ReplyDeleteBorges challenges, plays with and makes the reader contemplate reality—or some aspect of reality—in each of his stories so the title of the book is aptly named Labyrinths because I feel after walking away from this text, he would wish the theme of effervescent “truth” and reality to be on his reader’s mind. I must admit though, the “Library of Babel” was one of my favorite sections simply because of the fact that Borges used this library as an image representing the Universe. This is an idea reminiscent of “The Library of Forgotten Books” in Carlos Zafon’s Shadow of the Wind.

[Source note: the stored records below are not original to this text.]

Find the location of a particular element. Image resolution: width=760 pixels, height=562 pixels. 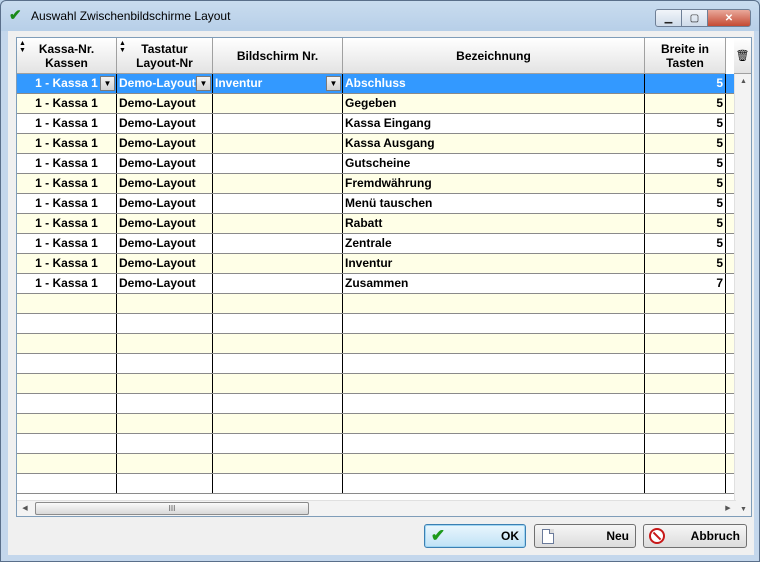

horizontal-scrollbar: ◀ III ▶ is located at coordinates (376, 508).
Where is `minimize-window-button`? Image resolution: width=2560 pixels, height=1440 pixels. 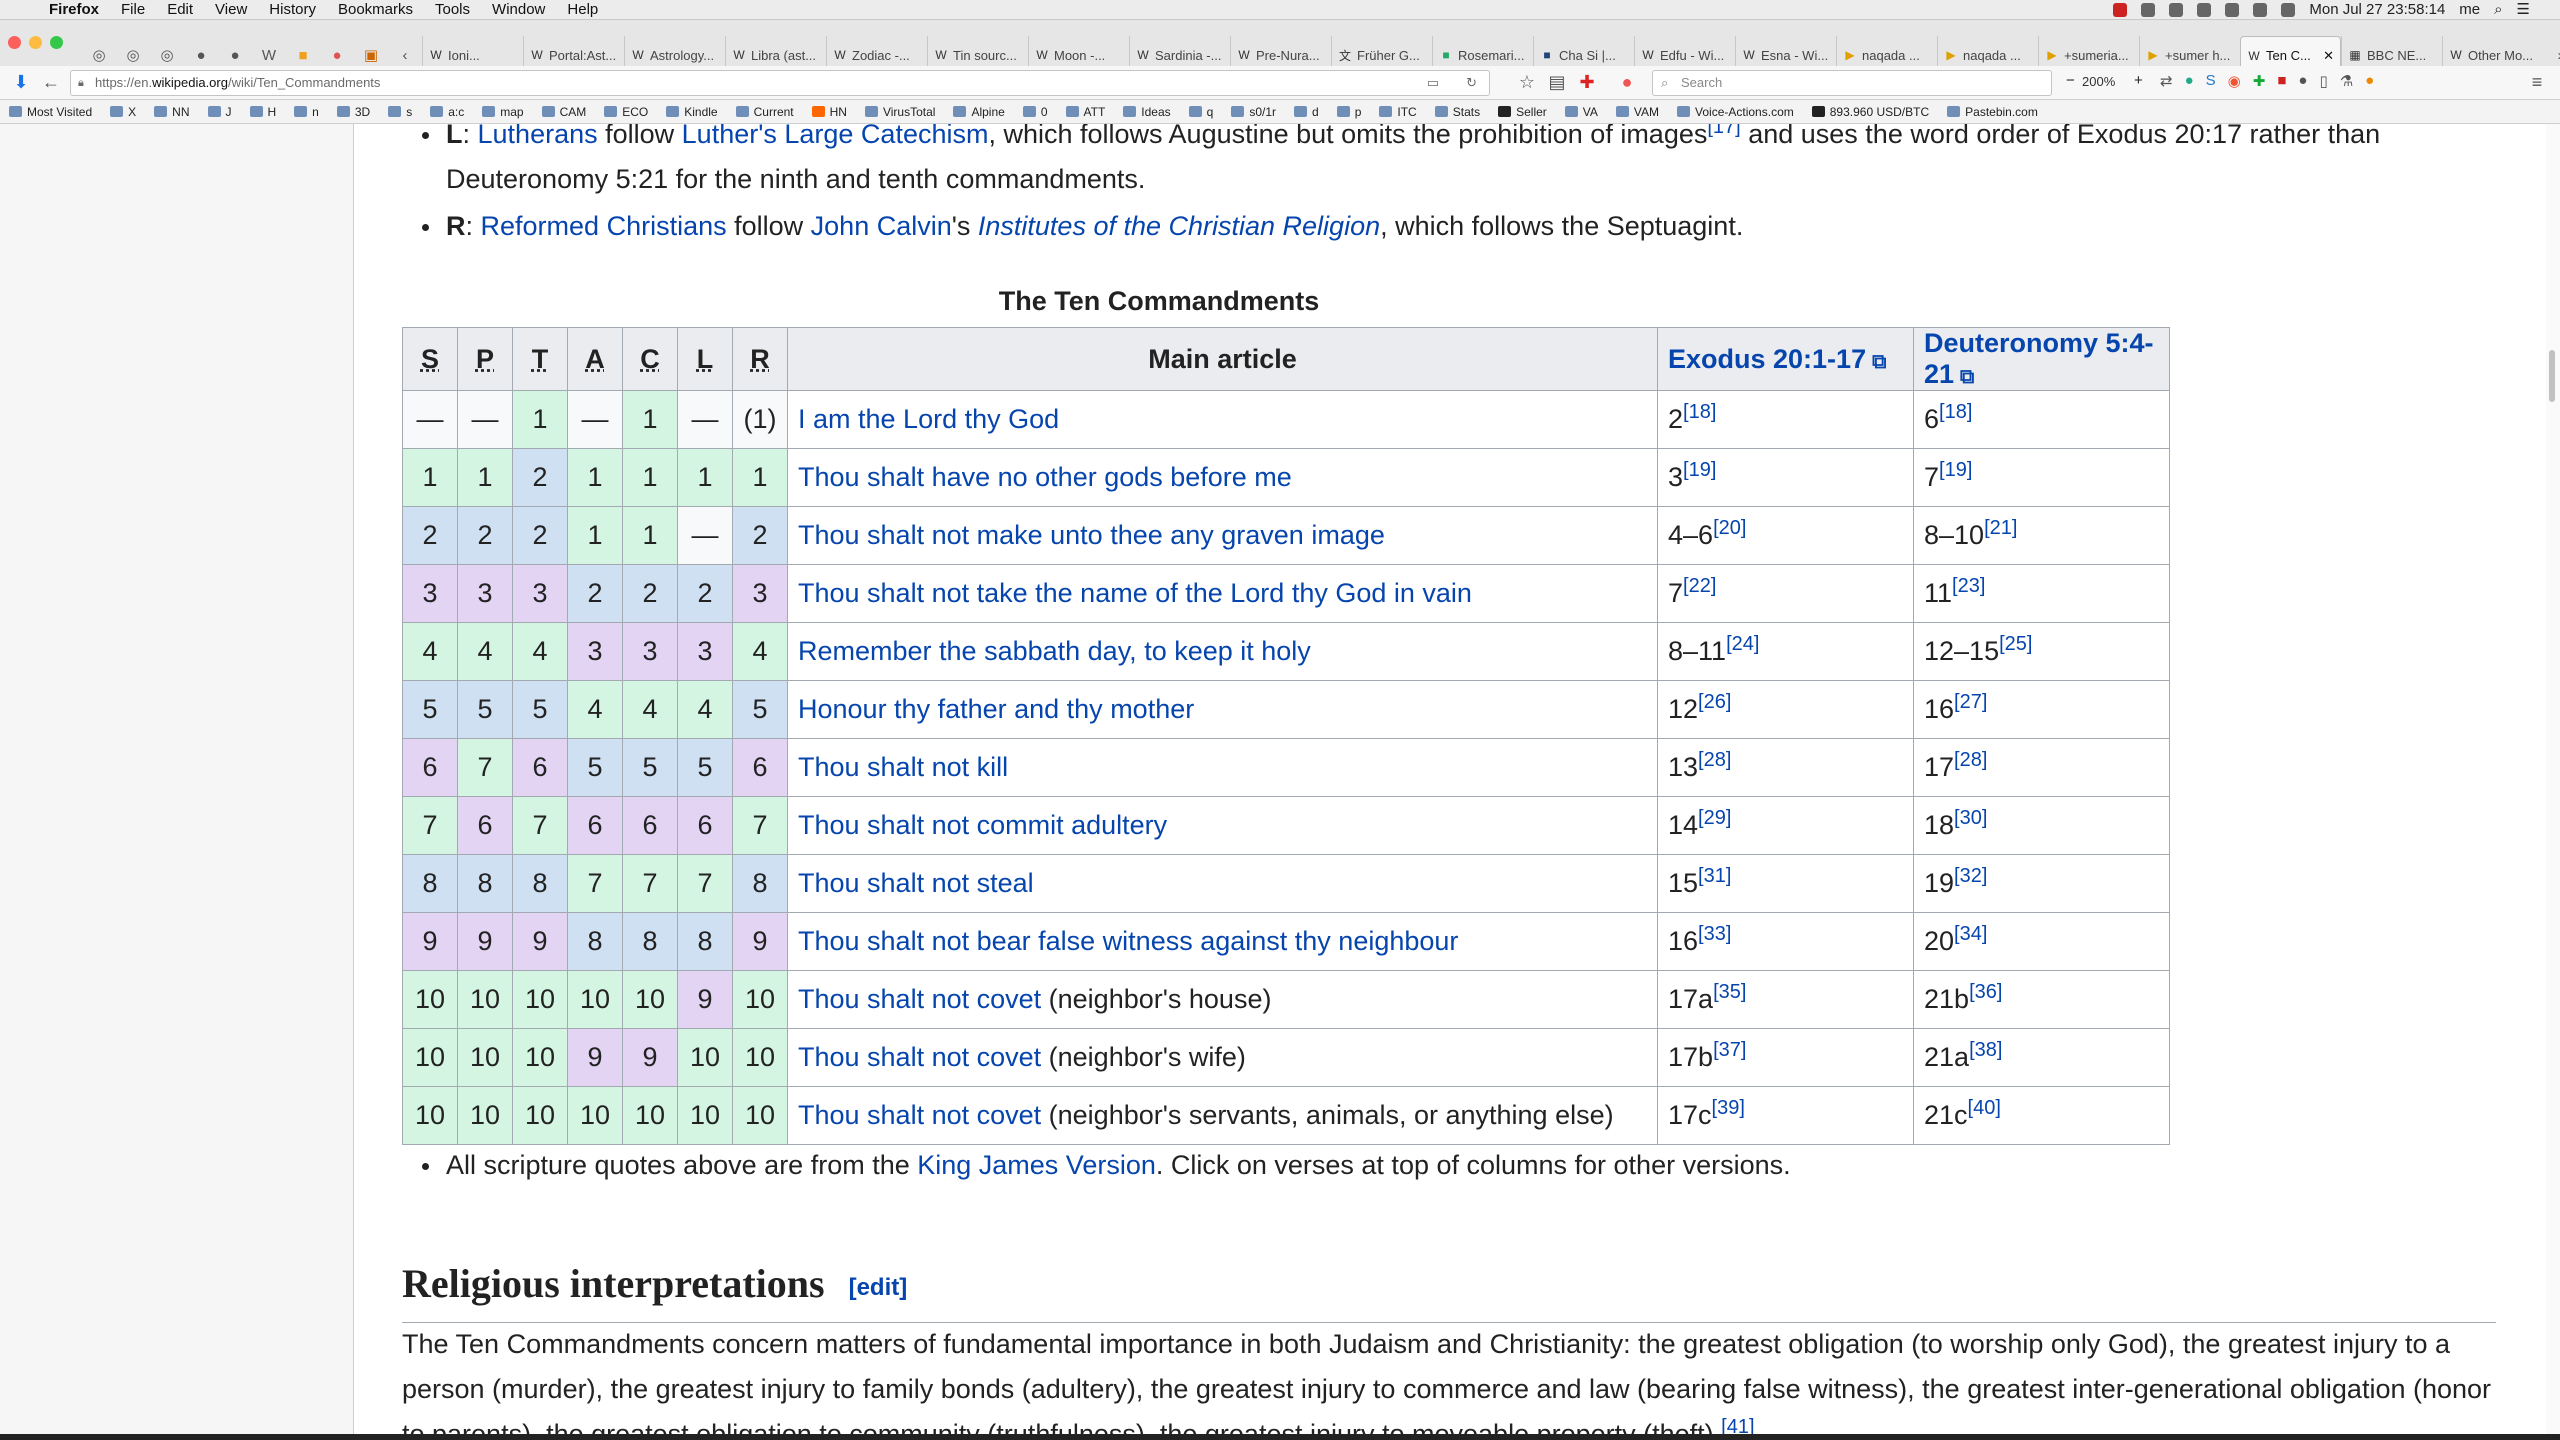 minimize-window-button is located at coordinates (36, 42).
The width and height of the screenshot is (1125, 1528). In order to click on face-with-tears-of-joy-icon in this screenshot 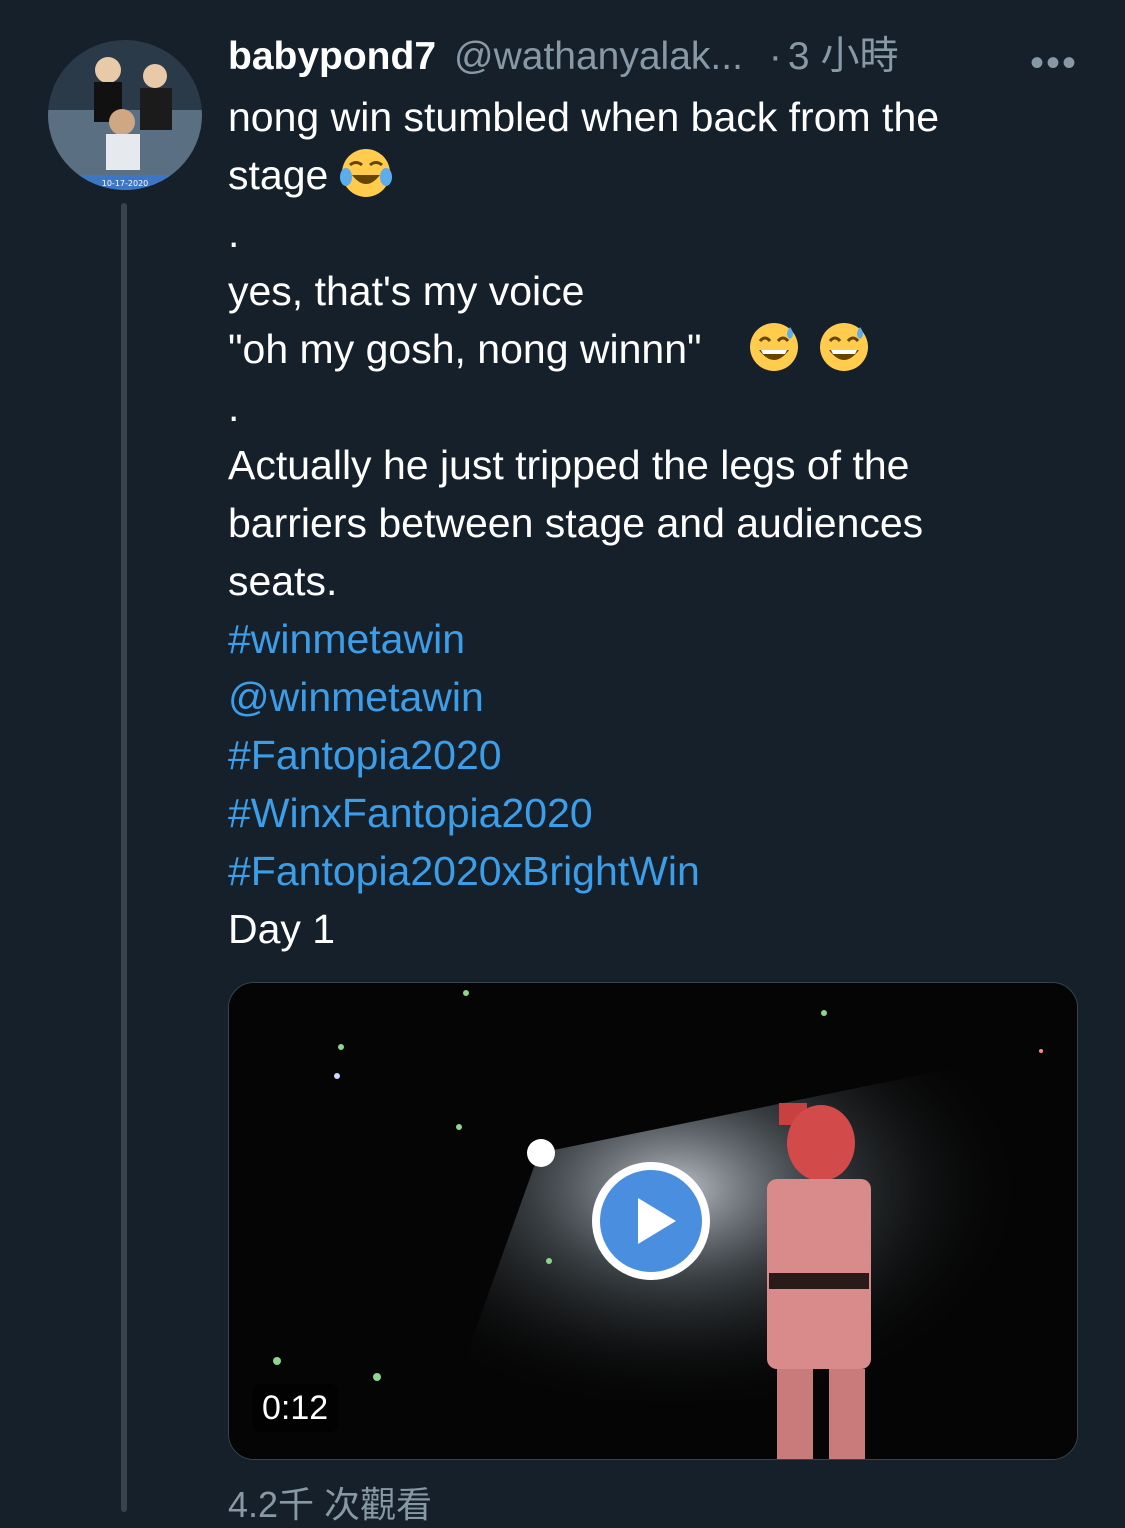, I will do `click(366, 173)`.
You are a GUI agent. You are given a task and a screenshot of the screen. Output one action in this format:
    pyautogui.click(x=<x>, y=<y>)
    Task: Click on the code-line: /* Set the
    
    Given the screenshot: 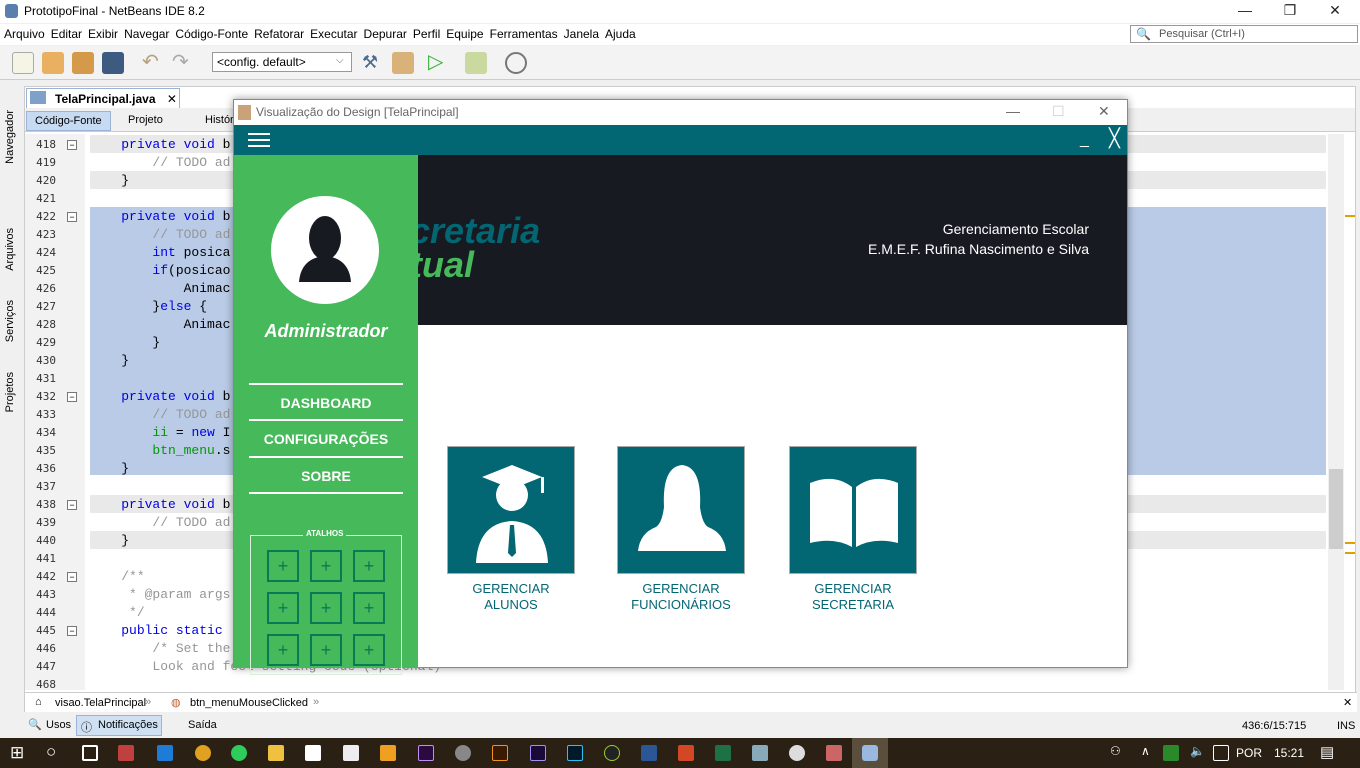 What is the action you would take?
    pyautogui.click(x=160, y=649)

Borges’s use of symbols, overlapping and intermingled hidden meanings and playfulness (Pierre Menard, the Author of the Quixote) are all characteristic of his work that make it so brilliant. The stories and characters affected by them are all so strangely and beautifully human it is almost painful (Pierre Menard and Albert from Garden of Forking Paths). These are stories that you never really stop learning something from and the more we discuss each story and read each piece, the more we discover the new and hidden meanings, symbols and other subliminal messages Borges so calculatingly constructed.
Sydni Gonzalez
At the very beginning of “The Library of Babel”, Borges establishes the Library as a universe. From there, we encounter an infinite number of books, some of which only differ from one another by a single word or even a comma. These books are ideas, both searched and protected by librarians, who spend a majority of their time looking for the one book to summarize all other books – a central idea that includes all other ideas within. But such book does not exist, and this Library/universe Borges creates is one without a central point of reference – a concept that also happens to be one of the main pillars of existentialism and postmodernism. The narrator describes his lack of faith in the human species, and predicts their upcoming extinction. However, the universe, excuse me, the Library, will endure despite the fall of humans, along with the ideas. Once an idea is created, Borges proposes, it cannot be removed. It becomes a part of the cyclical nature of the universe. If a book in the Library is removed, it can be replaced by a number of volumes that only differ very slightly. Though the narrator predicts the worst of outcomes for human beings, the piece remains inherently optimistic in its basic philosophy. The universe is a place of repetition. Ideas remains. So, if the abstract traveler Borges describes were to go into the far future, he would find the same universe with same ideas repeating themselves in some form or another. The Library will always be here, with books that are always ready to be read.